New book puts France at center of anti-Muslim backlash

Women hold signs reading ‘Is it not a provocation, just my freedom of conscience’ during a ‘headscarf march’ organized by the Collective against Islamophobia ‘Respect Equality Dignity’ on Sept. 3, 2016, in Avignon, southern France. (AFP)

LONDON: Islamophobia in France is being fueled by state-backed efforts to encourage secularism, according to a new book that puts the country at the heart of a growing intolerance toward Muslims in Western societies.
In “Republic of Islamophobia: The Rise of Respectable Racism in France,” Jim Wolfreys, a British academic and author, argues that French politicians have given discrimination and racism a veneer of respectability in their response to a wave of Daesh attacks that hit French towns and cities in the last three years.
The bloodshed has left innocent Muslims facing unprecedented scrutiny of what they wear, eat and say in a society polarized by inequality, he claims.
Wolfreys, a senior lecturer in French and European Politics at King’s College London, told Arab News there is a “danger of confusing understandable fear of terrorism with fear of Muslims.”
France is home to Europe’s largest Muslim community, with estimates of its size ranging from 2.1 million to about 6 million, out of a total population of 66.9 million. Many of these Muslims can trace their roots back to the country’s colonial rule in North and sub-saharan Africa during the 19th and 20th centuries.
Secularism is one of the guiding principles of the French political and legal systems and questions around immigration and integration have long been a subject of debate in the country. But rhetoric once considered taboo has entered mainstream political discourse in recent years, according to Wolfreys.
In 2011, even before the recent wave of militant attacks, France became the first European nation to ban women from wearing full-face veils in public.

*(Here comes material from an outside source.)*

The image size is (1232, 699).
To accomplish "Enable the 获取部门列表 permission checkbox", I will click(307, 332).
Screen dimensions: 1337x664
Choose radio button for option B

Then, as gun battles and suicide bombings rocked the country in a series of attacks claimed by Daesh, local authorities in several towns outlawed women from wearing burkini swimwear. Officials said the clothing, which covers the female head and body in keeping with conservative Islamic custom, was a security threat and flouted the nation’s secular principles.
France’s highest administrative court subsequently overturned the restriction imposed by one resort, with three judges ruling that it was “clearly illegal” and in violation of “fundamental liberties,” but the ban heightened concerns among many Muslims that they were being made scapegoats for the Daesh-inspired violence.
Islam and immigration went on to become two of the central issues in the 2017 presidential election, when Marine Le Pen, leader of the far-right National Front party, won almost 11 million votes in the second round of polling.
Le Pen campaigned on an openly Islamophobic ticket, denouncing mosques for allowing worshippers to pray in the streets and warning of the danger of living “under the yoke of the threat of Islamic fundamentalism.”
She lost convincingly to her liberal rival, Emmanuel Macron, but mainstream political concerns about Islam have not gone away.
On Sunday, President Macron told the French weekly newspaper “Le Journal du Dimanche” that he planned to reorganize the structure of Islam in France to help “preserve national cohesion.” He provided no details about how he hoped to do this.
Wolfreys’ book, “Republic of Islamophobia: The Rise of Respectable Racism in France,” looks in detail at the causes and consequences of state-fueled discrimination.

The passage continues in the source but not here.